Brief:
Every line of the entries below from the one containing "Image resolution: width=1124" to the one containing "1129x560 pixels. At", both ends included, must be written out exactly. No other line belongs in the answer.

Data records:
* * * * *

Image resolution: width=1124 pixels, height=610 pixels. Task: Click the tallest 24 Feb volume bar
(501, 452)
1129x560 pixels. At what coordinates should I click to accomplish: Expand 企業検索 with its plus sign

* * * * *

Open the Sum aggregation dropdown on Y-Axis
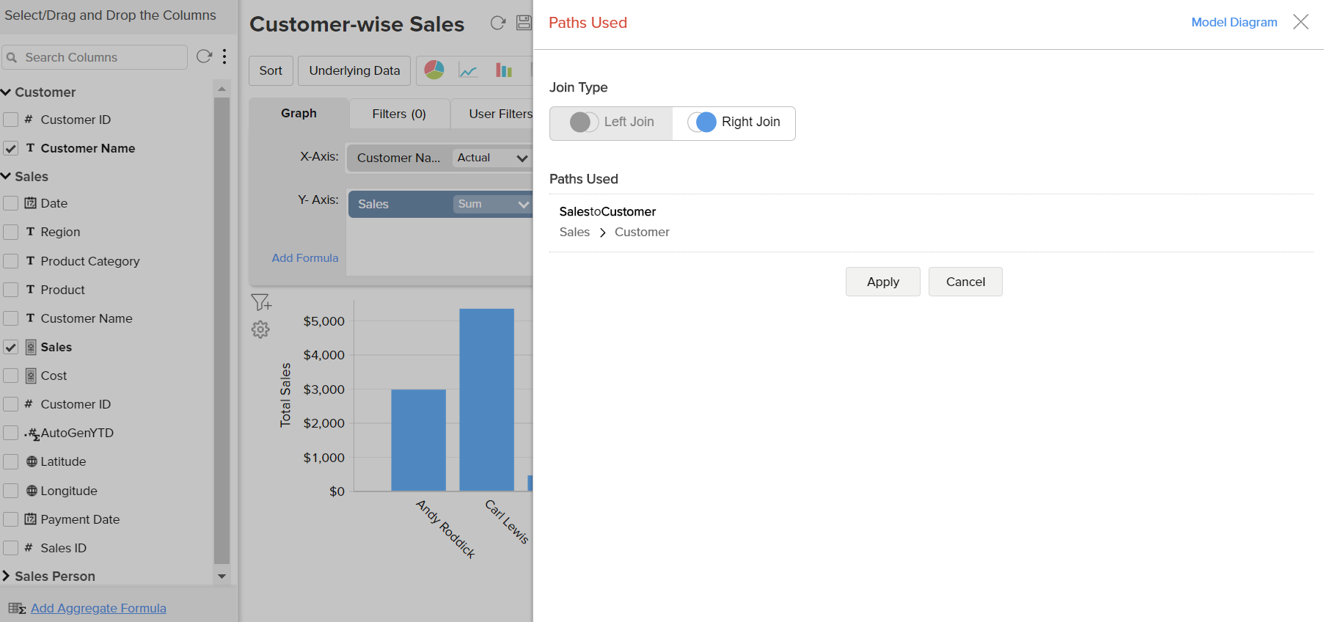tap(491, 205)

* * * * *

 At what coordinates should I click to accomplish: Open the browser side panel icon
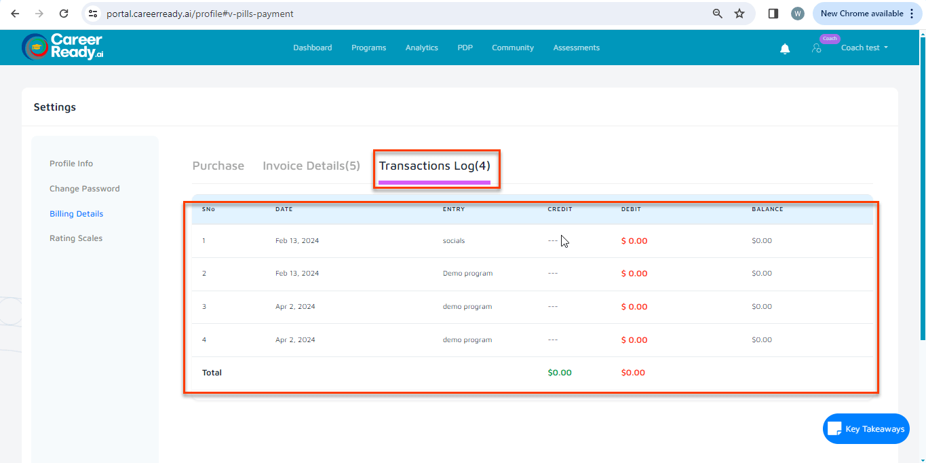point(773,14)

* * * * *

Response for this exercise:
Image resolution: width=1124 pixels, height=610 pixels. Task: Click the tallest 24 Feb volume bar
(501, 452)
1129x560 pixels. At what coordinates should I click to accomplish: Expand 企業検索 with its plus sign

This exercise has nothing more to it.